Suárez made one appearance for Baltimore before he was placed on the injured list with right shoulder inflammation on March 30, 2025. He was transferred to the 60-day injured list on April 7. Suárez was activated from the injured list on September 1. The next day, he pitched two shutout innings to end a 6-2 away win over the San Diego Padres. Suárez's campaign was abbreviated when he sustained right elbow discomfort during his only start of the season in an 11-2 away loss to the Toronto Blue Jays on September 14, and returned to the injured list the following day. He ended the regular season with a 2-0 record and 2.31 ERA across 11 2/3 innings pitched with 10 strikeouts over five games. On November 21, Suárez was non-tendered by Baltimore and became a free agent.

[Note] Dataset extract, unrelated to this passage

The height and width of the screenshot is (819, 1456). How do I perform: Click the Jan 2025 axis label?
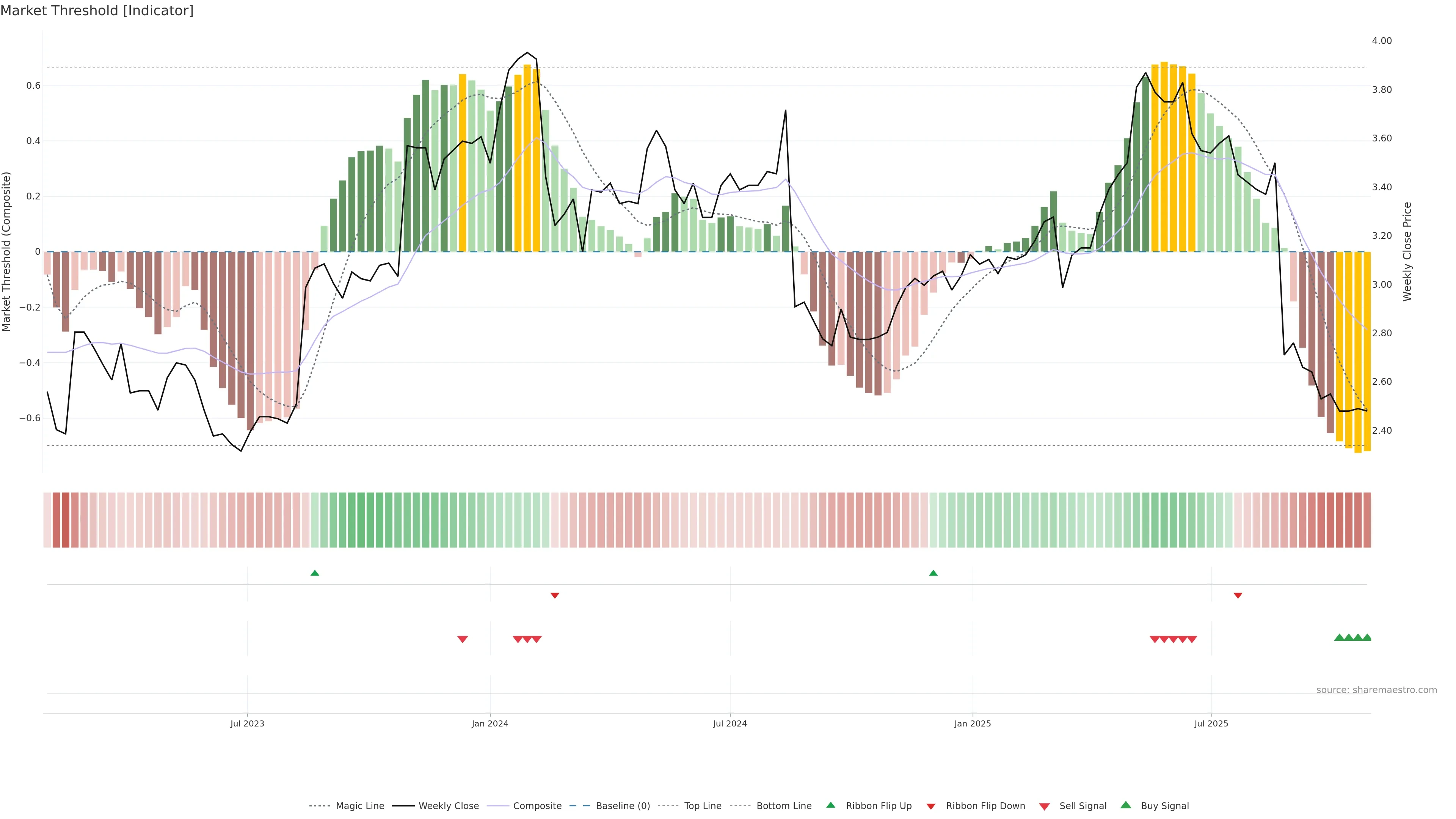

On December 17, 2025, Suárez re-signed with the Orioles on a minor league contract. On April 1, 2026, after Zach Eflin suffered an elbow injury, the Orioles added Suárez to their major league roster. He made five appearances for Baltimore, recording a 1-0 record and 3.46 ERA with six strikeouts and one save over 13 innings of work. On April 26, Suárez was designated for assignment by the Orioles. He cleared waivers and elected free agency on April 29. However, Suárez re-signed with the Orioles on a new minor league contract on April 30. He had his contract selected back to the active roster on May 1. However, the following day, Suárez was designated for assignment Baltimore. He cleared waivers on May 4 and was sent outright to Norfolk. On May 19, the Orioles selected Suárez's contract for a third time. Suárez was designated for assignment once more on May 24. He elected free agency after clearing waivers on May 27. However, on the following day Suárez re-signed with the Orioles on a major league contract. In 25 total appearances for Baltimore, he logged a 2–0 record and 3.93 ERA with 38 strikeouts and one save over 55 innings of work. Suárez was designated for assignment by the Orioles on August 21. He elected free agency after clearing waivers on August 24. On August 27, Suárez re-signed with the Orioles on a new minor league contract. On September 1, the Orioles selected Suárez's contract after rosters expanded. After two appearances for the team, he was designated for assignment once again on September 6.

== Personal life ==
His brother, Robert Suárez, is also a pitcher in MLB.